The bigger problem is that it raises the question of whether Volkswagen is now trying to whitewash its wrongdoing. After all, words have meaning - even when they're "meaningless."

Welcome to the club

When it was revealed last month that VW had equipped its diesel vehicles with test cheating software, it didn't take long before the German car giant was bestowed the questionable honor of being inducted into the infamous Gate-club.

Peter Dahl
Peter Dahl is a freelance writer in DW's Business DepartmentImage: Privat

Honorary members include Watergate, Lewinskygate, Nipplegate and, most recently, Deflategate. Now, thanks to zealous VW executives, there is Dieselgate.

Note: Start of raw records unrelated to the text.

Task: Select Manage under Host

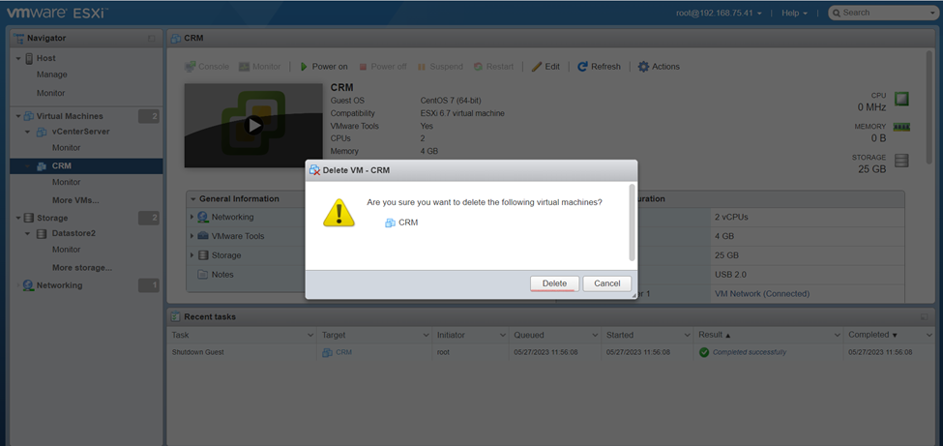Action: (x=51, y=74)
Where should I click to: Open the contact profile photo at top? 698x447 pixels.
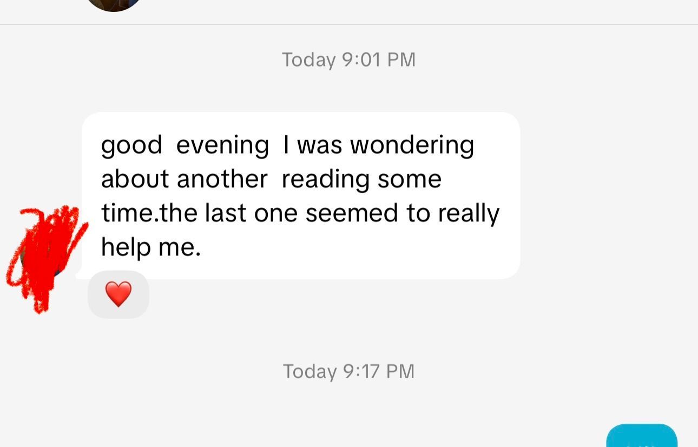pyautogui.click(x=114, y=4)
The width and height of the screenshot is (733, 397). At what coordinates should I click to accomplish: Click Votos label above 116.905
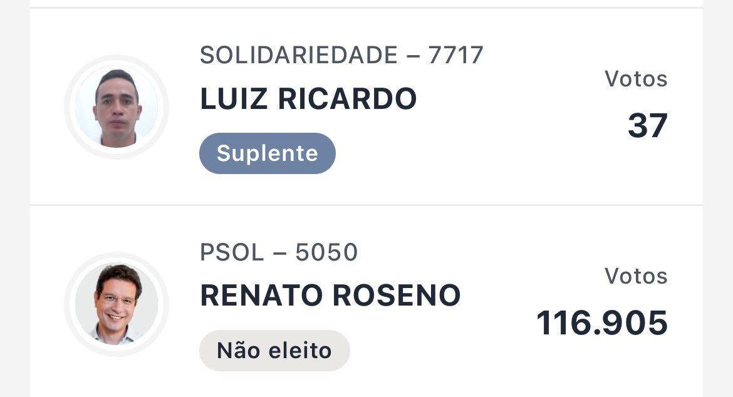pos(636,276)
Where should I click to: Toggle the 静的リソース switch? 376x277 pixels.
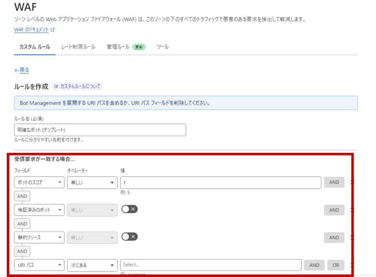pyautogui.click(x=129, y=237)
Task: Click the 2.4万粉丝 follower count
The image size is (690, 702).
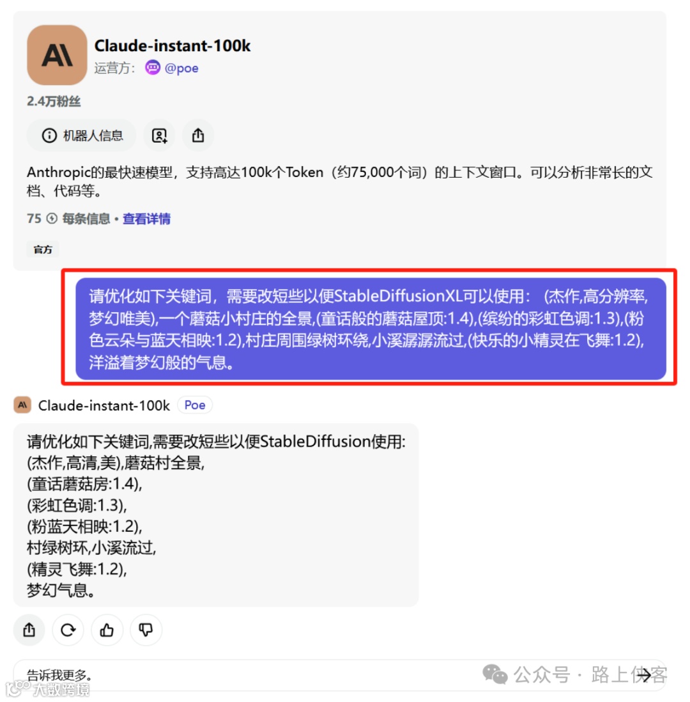Action: 54,102
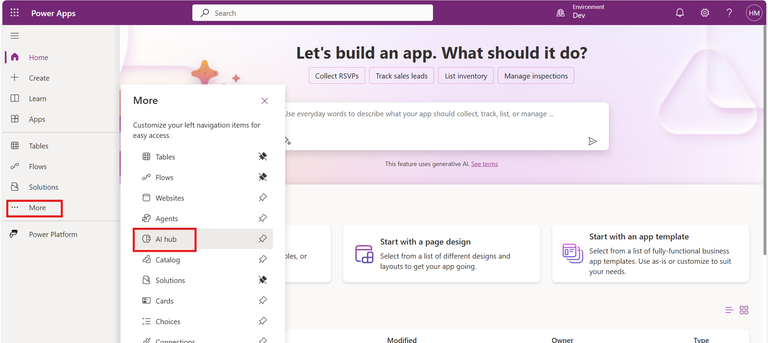Viewport: 768px width, 343px height.
Task: Pin AI hub to left navigation
Action: coord(263,239)
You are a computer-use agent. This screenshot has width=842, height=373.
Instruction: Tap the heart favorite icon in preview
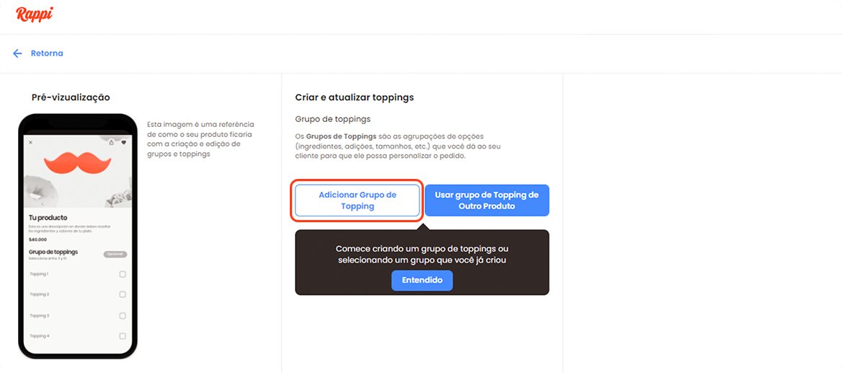(123, 143)
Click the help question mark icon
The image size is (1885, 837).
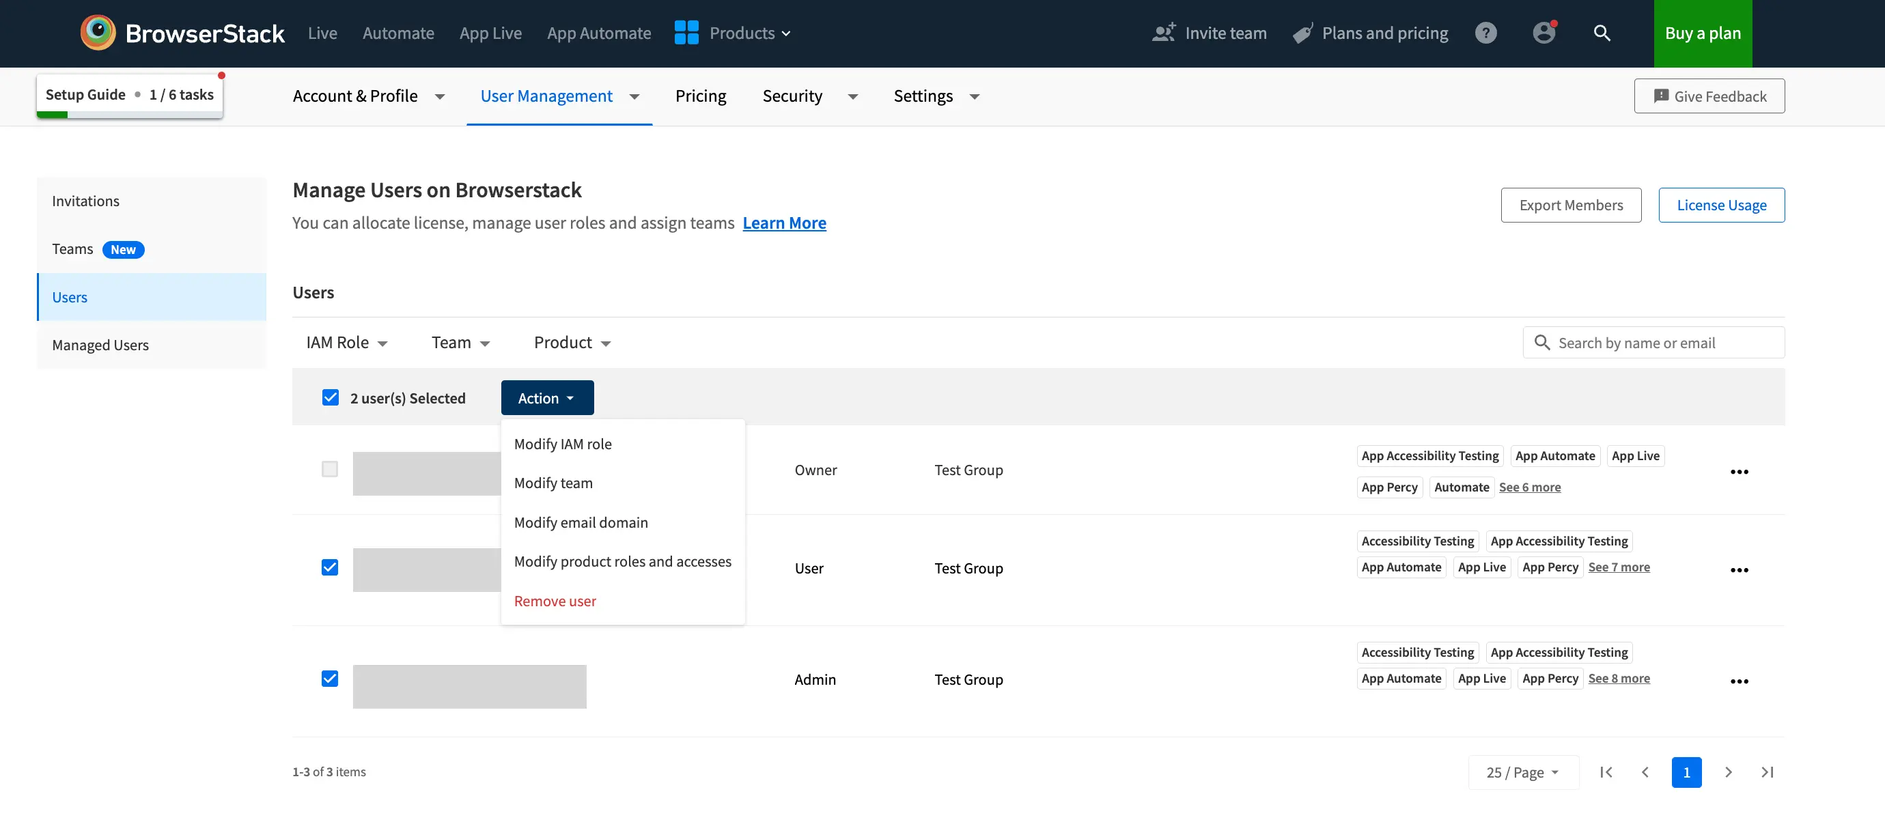tap(1486, 32)
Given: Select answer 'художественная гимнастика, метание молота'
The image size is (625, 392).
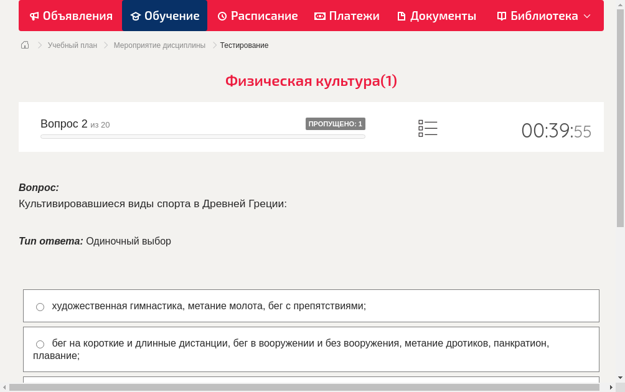Looking at the screenshot, I should click(40, 306).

To be fair, that Wolfsburg's top brass would be reluctant to embrace a moniker that conjures up images of sex scandals and despotism, while simultaneously trying to calm traumatized customers and shareholders, was to be expected. After all, telling those on the losing end to "turn lemons into lemonade" is a tough sell, especially when billions of euros are on the line.

A spade's a spade

In 2011, US President Barack Obama managed to successfully flip the script on his critics, when he embraced the pejorative phrase "Obamacare." "I have no problem with people saying 'Obama care,'" the president said at the time. "I do care," he fired back at his detractors, defending his controversial health care law, which was threatening to torpedo his presidency. "If the other side wants to be the folks who don't care, that's fine with me." Today, Obamacare has become synonymous with one of the president's crowning achievements.

As for Dieselgate, VW would be well-advised to embrace language that better reflects how consumers feel to show that the company cares. Stuffing their statements with words like "diesel issue" may whitewash the records for future generations, but it won't wash away the sense of deceit many have been left with.

As Orwell would surely agree, let's call a spade a spade.